## TASK REQUIREMENTS
Copy the following lines word for word.

───── DATA EXCERPTS ─────

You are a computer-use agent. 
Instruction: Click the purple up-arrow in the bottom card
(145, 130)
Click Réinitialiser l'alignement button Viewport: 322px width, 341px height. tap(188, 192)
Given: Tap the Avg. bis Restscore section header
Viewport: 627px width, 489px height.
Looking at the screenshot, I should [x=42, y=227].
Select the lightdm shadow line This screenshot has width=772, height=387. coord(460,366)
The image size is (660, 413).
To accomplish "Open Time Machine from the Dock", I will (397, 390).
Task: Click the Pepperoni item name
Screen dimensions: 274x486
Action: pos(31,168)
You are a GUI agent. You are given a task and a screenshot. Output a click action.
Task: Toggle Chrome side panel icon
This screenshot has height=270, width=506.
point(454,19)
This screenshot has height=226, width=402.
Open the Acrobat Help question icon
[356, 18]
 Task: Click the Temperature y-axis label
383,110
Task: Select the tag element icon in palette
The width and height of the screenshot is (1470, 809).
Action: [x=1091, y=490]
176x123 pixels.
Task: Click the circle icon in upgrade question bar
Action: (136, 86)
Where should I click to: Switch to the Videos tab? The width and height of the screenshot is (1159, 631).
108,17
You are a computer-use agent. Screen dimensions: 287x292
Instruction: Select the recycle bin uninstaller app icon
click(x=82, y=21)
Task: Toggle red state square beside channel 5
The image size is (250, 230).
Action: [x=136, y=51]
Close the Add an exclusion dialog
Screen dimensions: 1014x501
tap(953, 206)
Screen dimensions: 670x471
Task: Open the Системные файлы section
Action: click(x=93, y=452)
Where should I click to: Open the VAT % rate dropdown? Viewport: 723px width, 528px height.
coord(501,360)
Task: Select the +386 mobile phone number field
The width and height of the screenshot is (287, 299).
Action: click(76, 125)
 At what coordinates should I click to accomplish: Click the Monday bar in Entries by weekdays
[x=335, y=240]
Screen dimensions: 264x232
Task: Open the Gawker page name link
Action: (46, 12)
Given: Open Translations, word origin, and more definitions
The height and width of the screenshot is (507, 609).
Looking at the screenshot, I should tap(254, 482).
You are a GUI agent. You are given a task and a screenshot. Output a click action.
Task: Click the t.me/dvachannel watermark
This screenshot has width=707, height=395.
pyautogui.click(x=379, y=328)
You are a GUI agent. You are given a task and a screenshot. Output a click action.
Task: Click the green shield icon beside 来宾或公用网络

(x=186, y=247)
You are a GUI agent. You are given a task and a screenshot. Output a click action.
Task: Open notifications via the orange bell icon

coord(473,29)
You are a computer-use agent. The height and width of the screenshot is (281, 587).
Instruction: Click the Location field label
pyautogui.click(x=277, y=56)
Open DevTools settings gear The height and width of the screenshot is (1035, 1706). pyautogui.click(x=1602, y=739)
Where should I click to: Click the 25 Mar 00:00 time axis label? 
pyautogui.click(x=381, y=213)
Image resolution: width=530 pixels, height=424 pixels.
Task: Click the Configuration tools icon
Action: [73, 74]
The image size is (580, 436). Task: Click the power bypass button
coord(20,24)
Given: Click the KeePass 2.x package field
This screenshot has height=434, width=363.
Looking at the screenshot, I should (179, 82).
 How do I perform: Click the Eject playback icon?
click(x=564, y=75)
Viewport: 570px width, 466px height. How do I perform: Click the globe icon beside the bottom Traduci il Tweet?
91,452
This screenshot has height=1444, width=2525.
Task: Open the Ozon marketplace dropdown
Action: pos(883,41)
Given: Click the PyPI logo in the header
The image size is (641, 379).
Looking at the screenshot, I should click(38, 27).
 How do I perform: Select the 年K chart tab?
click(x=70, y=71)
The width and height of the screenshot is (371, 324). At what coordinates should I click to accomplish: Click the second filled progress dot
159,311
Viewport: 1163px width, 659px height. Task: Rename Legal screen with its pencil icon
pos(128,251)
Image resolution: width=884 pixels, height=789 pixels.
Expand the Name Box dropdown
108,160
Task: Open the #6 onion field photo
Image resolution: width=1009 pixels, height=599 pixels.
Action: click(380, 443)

─────

## SOLUTION
You are a computer-use agent. 
Instruction: Click the purple up-arrow in the bottom card
(145, 130)
Click Réinitialiser l'alignement button Viewport: 322px width, 341px height. tap(188, 192)
Given: Tap the Avg. bis Restscore section header
Viewport: 627px width, 489px height.
Looking at the screenshot, I should [x=42, y=227].
Select the lightdm shadow line This screenshot has width=772, height=387. coord(460,366)
The image size is (660, 413).
To accomplish "Open Time Machine from the Dock", I will (397, 390).
Task: Click the Pepperoni item name
Screen dimensions: 274x486
Action: pos(31,168)
You are a GUI agent. You are given a task and a screenshot. Output a click action.
Task: Toggle Chrome side panel icon
This screenshot has height=270, width=506.
point(454,19)
This screenshot has height=226, width=402.
Open the Acrobat Help question icon
[356, 18]
 Task: Click the Temperature y-axis label
383,110
Task: Select the tag element icon in palette
The width and height of the screenshot is (1470, 809).
Action: [x=1091, y=490]
176x123 pixels.
Task: Click the circle icon in upgrade question bar
Action: (136, 86)
Where should I click to: Switch to the Videos tab? The width and height of the screenshot is (1159, 631).
108,17
You are a computer-use agent. Screen dimensions: 287x292
Instruction: Select the recycle bin uninstaller app icon
click(x=82, y=21)
Task: Toggle red state square beside channel 5
The image size is (250, 230).
Action: [x=136, y=51]
Close the Add an exclusion dialog
Screen dimensions: 1014x501
tap(953, 206)
Screen dimensions: 670x471
Task: Open the Системные файлы section
Action: click(x=93, y=452)
Where should I click to: Open the VAT % rate dropdown? Viewport: 723px width, 528px height.
coord(501,360)
Task: Select the +386 mobile phone number field
The width and height of the screenshot is (287, 299).
Action: click(76, 125)
 At what coordinates should I click to accomplish: Click the Monday bar in Entries by weekdays
[x=335, y=240]
Screen dimensions: 264x232
Task: Open the Gawker page name link
Action: (46, 12)
Given: Open Translations, word origin, and more definitions
The height and width of the screenshot is (507, 609).
Looking at the screenshot, I should tap(254, 482).
You are a GUI agent. You are given a task and a screenshot. Output a click action.
Task: Click the t.me/dvachannel watermark
This screenshot has width=707, height=395.
pyautogui.click(x=379, y=328)
You are a GUI agent. You are given a task and a screenshot. Output a click action.
Task: Click the green shield icon beside 来宾或公用网络

(x=186, y=247)
You are a GUI agent. You are given a task and a screenshot. Output a click action.
Task: Open notifications via the orange bell icon

coord(473,29)
You are a computer-use agent. The height and width of the screenshot is (281, 587).
Instruction: Click the Location field label
pyautogui.click(x=277, y=56)
Open DevTools settings gear The height and width of the screenshot is (1035, 1706). pyautogui.click(x=1602, y=739)
Where should I click to: Click the 25 Mar 00:00 time axis label? 
pyautogui.click(x=381, y=213)
Image resolution: width=530 pixels, height=424 pixels.
Task: Click the Configuration tools icon
Action: [73, 74]
The image size is (580, 436). Task: Click the power bypass button
coord(20,24)
Given: Click the KeePass 2.x package field
This screenshot has height=434, width=363.
Looking at the screenshot, I should (179, 82).
 How do I perform: Click the Eject playback icon?
click(x=564, y=75)
Viewport: 570px width, 466px height. How do I perform: Click the globe icon beside the bottom Traduci il Tweet?
91,452
This screenshot has height=1444, width=2525.
Task: Open the Ozon marketplace dropdown
Action: pos(883,41)
Given: Click the PyPI logo in the header
The image size is (641, 379).
Looking at the screenshot, I should click(38, 27).
 How do I perform: Select the 年K chart tab?
click(x=70, y=71)
The width and height of the screenshot is (371, 324). At what coordinates should I click to accomplish: Click the second filled progress dot
159,311
Viewport: 1163px width, 659px height. Task: Rename Legal screen with its pencil icon
pos(128,251)
Image resolution: width=884 pixels, height=789 pixels.
Expand the Name Box dropdown
108,160
Task: Open the #6 onion field photo
Image resolution: width=1009 pixels, height=599 pixels.
Action: click(380, 443)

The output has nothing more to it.